Postgresql – table bloating in databases

postgresqlterminology

Can someone explain what bloating means in database terms? For example what does it mean to say an index is bloated. I tried searching for it but there is no explanation of what bloating is, only what it causes or what it is caused by.

Best Answer

Due to how PostgreSQL handles transactions and concurrency, MVCC - Multi-Version Concurrency Control, you can get bloat. In PostgreSQL, when you do an UPDATE or DELETE, the row isn't actually physically deleted. For a DELETE, it simply marks the row as unavailable for future transactions, and for UPDATE, under the hood it's a combined INSERT then DELETE, where the previous version of the row is marked unavailable.

While the data is marked unavailable, it is still there, and the space cannot be used. To then mark the space as available for use by the database, a vacuum process needs to come along behind the operations, and mark that space available for the database to use. It isn't returned to the operating system, however. That only happens when there are no active rows in an entire page, which can be uncommon in some workloads. This can be a good thing for some workloads, because you can just simply update the space on the individual pages inside of the data files, without needing to add additional data files.

Problems come about with bloat when there are are excessively large numbers of dead tuples versus live tuples. Walking along and checking all of the visibility flags takes time, and having more data files for a relation results in additional unnecessary IO load. Bloat is especially noticeable on indexes, which can also have many dead tuples, sometimes many more than the table.
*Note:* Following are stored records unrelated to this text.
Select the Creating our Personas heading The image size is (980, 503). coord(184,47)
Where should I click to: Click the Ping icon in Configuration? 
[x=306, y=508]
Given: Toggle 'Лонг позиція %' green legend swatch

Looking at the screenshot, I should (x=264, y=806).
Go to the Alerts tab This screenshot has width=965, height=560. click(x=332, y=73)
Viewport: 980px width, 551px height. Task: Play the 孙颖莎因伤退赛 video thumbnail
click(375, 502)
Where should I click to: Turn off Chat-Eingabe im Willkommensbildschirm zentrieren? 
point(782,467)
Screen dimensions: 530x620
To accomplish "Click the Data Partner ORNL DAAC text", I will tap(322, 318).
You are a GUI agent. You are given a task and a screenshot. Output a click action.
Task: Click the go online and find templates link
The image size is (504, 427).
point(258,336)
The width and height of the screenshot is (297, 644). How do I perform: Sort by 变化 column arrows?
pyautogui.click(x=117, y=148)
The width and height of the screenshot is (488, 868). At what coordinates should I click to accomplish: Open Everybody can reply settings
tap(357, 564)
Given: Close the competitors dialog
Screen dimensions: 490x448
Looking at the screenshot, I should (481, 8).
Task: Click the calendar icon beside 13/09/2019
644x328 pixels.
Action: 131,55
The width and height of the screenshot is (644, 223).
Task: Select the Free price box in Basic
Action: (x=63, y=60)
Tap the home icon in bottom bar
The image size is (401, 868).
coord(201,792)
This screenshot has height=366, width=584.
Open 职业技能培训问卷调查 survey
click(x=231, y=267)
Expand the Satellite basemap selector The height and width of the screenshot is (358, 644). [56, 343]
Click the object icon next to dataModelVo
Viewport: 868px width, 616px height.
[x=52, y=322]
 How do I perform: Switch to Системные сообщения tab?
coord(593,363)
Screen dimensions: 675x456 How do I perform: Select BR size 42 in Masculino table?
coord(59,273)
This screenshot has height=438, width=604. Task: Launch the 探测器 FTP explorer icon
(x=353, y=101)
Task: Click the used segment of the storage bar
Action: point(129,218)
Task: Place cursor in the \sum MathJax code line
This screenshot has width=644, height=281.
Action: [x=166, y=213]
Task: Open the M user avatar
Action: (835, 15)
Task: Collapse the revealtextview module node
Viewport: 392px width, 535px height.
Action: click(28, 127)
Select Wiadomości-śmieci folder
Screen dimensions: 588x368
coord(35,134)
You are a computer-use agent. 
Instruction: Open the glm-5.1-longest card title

Bloat can slow index lookups and scans, which will show up in slowly increasing query times and changing query plans.

You can restore space by using pg_reorg, pg_repack, CLUSTER, or VACUUM FULL. This will go through and reorganize the files, moving tuples and reorganizing to make sure that there are no dead tuples, which will eliminate the bloat.

Bloat can also be efficiently managed by adjusting VACUUM settings per table, which marks dead tuple space available for reuse by subsequent queries.

You can use queries on the PostgreSQL Wiki related to Show Database Bloat and Index Bloat to determine how much bloat you have, and from there, do a bit of performance analysis to see if you have problems with the amount of bloat you have on your tables.